- Description of the task
There is one span to output from the data below: the lines starting at the line with "ネックレス／チョーカー (65, 1505)" and ending at the line with "AFL Home (400, 675)". Output it exactly, ends included, nothing more.

- Exercise data
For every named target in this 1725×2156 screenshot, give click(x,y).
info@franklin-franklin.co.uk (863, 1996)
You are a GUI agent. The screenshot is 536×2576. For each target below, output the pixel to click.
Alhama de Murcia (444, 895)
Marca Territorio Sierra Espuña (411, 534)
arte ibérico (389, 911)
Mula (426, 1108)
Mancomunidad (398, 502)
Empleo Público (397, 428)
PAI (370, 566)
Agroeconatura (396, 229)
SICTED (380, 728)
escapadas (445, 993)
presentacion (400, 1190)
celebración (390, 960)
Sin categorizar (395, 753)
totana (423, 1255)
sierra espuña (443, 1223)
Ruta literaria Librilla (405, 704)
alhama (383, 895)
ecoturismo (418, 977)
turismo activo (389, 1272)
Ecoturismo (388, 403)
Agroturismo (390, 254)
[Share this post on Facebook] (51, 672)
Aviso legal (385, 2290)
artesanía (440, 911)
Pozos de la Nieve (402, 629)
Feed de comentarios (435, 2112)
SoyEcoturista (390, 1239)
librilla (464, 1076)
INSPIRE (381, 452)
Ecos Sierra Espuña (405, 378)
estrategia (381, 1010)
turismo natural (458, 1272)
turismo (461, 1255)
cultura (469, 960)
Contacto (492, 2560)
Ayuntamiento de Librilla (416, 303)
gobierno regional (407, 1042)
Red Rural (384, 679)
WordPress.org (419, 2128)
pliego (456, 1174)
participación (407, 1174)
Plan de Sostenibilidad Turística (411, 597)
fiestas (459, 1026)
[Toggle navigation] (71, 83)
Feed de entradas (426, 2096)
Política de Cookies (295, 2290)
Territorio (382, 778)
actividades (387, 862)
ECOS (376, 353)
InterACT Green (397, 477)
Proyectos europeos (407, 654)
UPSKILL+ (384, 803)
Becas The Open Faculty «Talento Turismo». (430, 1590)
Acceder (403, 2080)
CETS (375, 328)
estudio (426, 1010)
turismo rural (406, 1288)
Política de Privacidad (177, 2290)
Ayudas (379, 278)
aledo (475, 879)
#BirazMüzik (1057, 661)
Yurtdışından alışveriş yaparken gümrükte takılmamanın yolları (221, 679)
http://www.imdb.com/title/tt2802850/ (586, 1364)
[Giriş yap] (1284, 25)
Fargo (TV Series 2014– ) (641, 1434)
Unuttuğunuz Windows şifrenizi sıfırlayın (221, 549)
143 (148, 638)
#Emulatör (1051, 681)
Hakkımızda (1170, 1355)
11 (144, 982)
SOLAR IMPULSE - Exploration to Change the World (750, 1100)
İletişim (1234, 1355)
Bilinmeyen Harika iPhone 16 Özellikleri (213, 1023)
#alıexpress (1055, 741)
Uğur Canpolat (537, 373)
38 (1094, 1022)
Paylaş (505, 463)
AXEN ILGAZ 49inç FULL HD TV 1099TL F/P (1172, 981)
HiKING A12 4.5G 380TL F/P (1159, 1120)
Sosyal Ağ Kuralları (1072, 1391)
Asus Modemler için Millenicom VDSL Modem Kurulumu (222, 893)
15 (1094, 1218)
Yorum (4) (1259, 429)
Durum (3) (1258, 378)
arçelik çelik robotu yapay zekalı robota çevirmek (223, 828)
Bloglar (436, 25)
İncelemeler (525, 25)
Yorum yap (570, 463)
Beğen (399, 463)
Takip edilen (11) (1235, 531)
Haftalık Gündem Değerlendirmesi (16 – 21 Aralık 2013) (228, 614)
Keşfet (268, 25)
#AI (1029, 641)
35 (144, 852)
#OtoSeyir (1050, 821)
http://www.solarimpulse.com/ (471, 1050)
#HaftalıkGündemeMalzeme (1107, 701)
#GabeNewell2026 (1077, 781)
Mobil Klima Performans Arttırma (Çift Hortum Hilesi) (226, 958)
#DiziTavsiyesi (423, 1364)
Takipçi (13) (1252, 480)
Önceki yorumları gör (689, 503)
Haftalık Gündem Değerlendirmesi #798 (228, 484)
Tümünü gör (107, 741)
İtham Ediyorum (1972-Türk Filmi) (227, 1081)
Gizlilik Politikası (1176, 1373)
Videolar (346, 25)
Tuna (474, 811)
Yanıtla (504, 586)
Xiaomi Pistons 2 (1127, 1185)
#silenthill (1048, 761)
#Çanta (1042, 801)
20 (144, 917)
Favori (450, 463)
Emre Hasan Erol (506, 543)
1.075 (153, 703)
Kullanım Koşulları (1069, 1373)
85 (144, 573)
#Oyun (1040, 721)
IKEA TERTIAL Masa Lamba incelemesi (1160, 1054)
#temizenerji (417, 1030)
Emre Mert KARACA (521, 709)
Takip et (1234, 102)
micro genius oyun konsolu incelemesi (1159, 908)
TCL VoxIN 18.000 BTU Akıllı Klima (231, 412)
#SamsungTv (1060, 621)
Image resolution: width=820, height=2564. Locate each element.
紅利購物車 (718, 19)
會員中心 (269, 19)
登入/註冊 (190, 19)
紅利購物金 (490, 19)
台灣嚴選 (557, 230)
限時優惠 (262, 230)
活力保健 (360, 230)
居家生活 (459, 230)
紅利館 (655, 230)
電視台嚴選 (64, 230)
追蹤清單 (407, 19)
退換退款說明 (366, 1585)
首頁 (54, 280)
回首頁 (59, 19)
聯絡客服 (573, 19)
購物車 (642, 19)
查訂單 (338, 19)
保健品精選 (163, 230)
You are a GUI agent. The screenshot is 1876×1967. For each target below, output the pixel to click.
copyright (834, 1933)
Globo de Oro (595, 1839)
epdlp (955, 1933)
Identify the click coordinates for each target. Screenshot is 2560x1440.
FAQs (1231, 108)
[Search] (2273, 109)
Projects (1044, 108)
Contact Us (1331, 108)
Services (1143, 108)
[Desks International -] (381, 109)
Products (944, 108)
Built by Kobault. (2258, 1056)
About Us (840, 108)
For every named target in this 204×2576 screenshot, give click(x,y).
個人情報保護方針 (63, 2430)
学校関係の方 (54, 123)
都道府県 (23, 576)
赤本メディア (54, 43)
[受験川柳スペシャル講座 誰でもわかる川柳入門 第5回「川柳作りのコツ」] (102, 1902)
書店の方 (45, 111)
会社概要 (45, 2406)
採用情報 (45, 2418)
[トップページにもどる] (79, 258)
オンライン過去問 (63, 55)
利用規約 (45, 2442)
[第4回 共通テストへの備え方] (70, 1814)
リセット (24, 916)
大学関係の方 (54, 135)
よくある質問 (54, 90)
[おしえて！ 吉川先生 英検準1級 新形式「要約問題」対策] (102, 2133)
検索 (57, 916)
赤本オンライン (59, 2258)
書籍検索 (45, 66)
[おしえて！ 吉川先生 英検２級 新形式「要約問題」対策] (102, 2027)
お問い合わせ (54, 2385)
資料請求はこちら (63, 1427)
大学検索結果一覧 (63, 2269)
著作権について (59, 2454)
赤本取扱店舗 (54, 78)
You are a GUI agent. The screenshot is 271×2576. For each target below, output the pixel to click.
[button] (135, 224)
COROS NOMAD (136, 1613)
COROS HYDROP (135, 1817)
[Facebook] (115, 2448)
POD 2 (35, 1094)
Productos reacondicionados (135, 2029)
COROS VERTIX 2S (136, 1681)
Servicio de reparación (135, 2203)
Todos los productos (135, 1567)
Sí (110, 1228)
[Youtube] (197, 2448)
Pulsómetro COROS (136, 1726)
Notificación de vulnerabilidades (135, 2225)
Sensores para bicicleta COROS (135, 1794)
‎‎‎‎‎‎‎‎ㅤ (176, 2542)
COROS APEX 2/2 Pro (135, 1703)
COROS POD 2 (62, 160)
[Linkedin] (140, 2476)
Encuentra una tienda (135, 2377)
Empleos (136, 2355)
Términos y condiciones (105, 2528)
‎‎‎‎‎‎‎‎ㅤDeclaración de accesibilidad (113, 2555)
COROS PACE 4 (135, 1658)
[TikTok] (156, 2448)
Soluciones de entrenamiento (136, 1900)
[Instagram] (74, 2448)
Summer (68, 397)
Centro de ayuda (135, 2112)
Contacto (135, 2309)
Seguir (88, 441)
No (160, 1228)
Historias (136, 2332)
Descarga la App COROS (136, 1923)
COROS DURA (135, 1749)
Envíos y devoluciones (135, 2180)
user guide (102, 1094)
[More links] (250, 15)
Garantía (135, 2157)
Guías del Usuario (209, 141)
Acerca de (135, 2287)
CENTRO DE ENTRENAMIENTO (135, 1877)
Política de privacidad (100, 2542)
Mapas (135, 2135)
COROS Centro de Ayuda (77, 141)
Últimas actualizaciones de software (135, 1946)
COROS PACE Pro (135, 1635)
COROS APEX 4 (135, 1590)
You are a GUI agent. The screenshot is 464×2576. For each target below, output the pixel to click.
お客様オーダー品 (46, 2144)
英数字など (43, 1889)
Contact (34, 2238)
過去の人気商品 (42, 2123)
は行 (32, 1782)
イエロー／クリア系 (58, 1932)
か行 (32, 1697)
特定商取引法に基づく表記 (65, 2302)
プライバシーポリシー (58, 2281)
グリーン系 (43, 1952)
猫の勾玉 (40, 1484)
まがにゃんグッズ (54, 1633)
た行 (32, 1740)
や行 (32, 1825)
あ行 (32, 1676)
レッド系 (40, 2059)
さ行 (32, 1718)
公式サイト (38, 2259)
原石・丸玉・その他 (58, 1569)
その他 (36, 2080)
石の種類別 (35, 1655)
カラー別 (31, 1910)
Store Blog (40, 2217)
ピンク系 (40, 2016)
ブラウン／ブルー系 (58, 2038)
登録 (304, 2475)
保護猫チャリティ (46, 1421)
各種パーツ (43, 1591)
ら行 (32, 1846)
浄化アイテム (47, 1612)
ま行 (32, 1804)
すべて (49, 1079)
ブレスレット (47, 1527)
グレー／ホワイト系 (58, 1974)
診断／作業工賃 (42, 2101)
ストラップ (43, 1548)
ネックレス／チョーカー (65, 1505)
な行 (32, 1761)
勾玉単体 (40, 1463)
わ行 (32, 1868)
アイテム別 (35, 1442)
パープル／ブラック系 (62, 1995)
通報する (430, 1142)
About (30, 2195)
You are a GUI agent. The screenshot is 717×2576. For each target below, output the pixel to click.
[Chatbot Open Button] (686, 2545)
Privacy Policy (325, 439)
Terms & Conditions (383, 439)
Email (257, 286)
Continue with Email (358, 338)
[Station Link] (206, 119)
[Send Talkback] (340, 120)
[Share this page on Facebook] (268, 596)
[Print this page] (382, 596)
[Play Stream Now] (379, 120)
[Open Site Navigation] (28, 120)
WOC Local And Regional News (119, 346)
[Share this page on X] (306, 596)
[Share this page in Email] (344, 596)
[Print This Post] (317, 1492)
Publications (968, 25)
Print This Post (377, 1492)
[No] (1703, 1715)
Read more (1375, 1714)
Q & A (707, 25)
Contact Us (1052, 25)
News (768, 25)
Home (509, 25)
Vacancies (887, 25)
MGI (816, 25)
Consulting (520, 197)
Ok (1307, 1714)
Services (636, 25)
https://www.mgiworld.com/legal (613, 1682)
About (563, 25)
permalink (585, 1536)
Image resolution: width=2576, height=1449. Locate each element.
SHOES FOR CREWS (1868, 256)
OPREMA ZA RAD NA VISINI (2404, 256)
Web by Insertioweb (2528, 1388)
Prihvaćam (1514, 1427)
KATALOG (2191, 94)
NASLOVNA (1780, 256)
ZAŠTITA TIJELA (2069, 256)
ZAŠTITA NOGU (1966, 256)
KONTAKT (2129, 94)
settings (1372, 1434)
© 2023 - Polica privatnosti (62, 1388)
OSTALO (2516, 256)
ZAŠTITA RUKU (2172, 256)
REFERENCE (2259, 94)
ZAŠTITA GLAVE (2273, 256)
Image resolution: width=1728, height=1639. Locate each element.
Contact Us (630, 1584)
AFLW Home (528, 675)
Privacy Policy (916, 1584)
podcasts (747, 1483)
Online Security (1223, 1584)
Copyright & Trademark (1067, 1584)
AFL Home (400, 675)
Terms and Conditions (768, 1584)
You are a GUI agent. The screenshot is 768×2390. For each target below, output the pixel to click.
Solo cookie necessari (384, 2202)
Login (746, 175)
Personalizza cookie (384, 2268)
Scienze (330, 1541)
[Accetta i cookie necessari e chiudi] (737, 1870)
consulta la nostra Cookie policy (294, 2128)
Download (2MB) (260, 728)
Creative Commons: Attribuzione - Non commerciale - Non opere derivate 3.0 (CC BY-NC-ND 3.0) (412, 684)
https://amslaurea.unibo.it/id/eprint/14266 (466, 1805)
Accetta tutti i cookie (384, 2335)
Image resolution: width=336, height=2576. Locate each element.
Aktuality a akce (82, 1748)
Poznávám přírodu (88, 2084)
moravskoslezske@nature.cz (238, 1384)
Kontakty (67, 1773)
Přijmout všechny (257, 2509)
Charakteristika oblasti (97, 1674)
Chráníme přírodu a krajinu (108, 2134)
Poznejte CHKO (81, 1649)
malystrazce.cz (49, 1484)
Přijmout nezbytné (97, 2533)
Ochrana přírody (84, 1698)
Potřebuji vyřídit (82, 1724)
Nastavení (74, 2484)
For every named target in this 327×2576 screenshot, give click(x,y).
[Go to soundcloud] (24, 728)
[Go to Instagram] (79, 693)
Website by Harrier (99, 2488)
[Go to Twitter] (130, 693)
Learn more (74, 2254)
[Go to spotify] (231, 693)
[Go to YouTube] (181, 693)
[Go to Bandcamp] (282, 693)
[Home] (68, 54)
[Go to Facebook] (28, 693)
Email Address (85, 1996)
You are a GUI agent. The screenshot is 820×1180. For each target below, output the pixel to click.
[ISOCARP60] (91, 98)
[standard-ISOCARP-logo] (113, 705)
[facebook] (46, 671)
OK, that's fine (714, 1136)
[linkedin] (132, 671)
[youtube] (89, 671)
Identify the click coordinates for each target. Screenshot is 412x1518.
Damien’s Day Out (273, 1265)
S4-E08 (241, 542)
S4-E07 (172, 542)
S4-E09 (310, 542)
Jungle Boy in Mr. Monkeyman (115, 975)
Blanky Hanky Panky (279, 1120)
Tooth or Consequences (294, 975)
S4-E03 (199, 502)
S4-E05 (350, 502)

- Response to this task
ネックレス／チョーカー (65, 1505)
な行 (32, 1761)
勾玉単体 (40, 1463)
わ行 (32, 1868)
アイテム別 (35, 1442)
パープル／ブラック系 (62, 1995)
通報する (430, 1142)
About (30, 2195)
You are a GUI agent. The screenshot is 717×2576. For each target below, output the pixel to click.
[Chatbot Open Button] (686, 2545)
Privacy Policy (325, 439)
Terms & Conditions (383, 439)
Email (257, 286)
Continue with Email (358, 338)
[Station Link] (206, 119)
[Send Talkback] (340, 120)
[Share this page on Facebook] (268, 596)
[Print this page] (382, 596)
[Play Stream Now] (379, 120)
[Open Site Navigation] (28, 120)
WOC Local And Regional News (119, 346)
[Share this page on X] (306, 596)
[Share this page in Email] (344, 596)
[Print This Post] (317, 1492)
Publications (968, 25)
Print This Post (377, 1492)
[No] (1703, 1715)
Read more (1375, 1714)
Q & A (707, 25)
Contact Us (1052, 25)
News (768, 25)
Home (509, 25)
Vacancies (887, 25)
MGI (816, 25)
Consulting (520, 197)
Ok (1307, 1714)
Services (636, 25)
https://www.mgiworld.com/legal (613, 1682)
About (563, 25)
permalink (585, 1536)
Image resolution: width=2576, height=1449. Locate each element.
SHOES FOR CREWS (1868, 256)
OPREMA ZA RAD NA VISINI (2404, 256)
Web by Insertioweb (2528, 1388)
Prihvaćam (1514, 1427)
KATALOG (2191, 94)
NASLOVNA (1780, 256)
ZAŠTITA TIJELA (2069, 256)
ZAŠTITA NOGU (1966, 256)
KONTAKT (2129, 94)
settings (1372, 1434)
© 2023 - Polica privatnosti (62, 1388)
OSTALO (2516, 256)
ZAŠTITA RUKU (2172, 256)
REFERENCE (2259, 94)
ZAŠTITA GLAVE (2273, 256)
Image resolution: width=1728, height=1639. Locate each element.
Contact Us (630, 1584)
AFLW Home (528, 675)
Privacy Policy (916, 1584)
podcasts (747, 1483)
Online Security (1223, 1584)
Copyright & Trademark (1067, 1584)
AFL Home (400, 675)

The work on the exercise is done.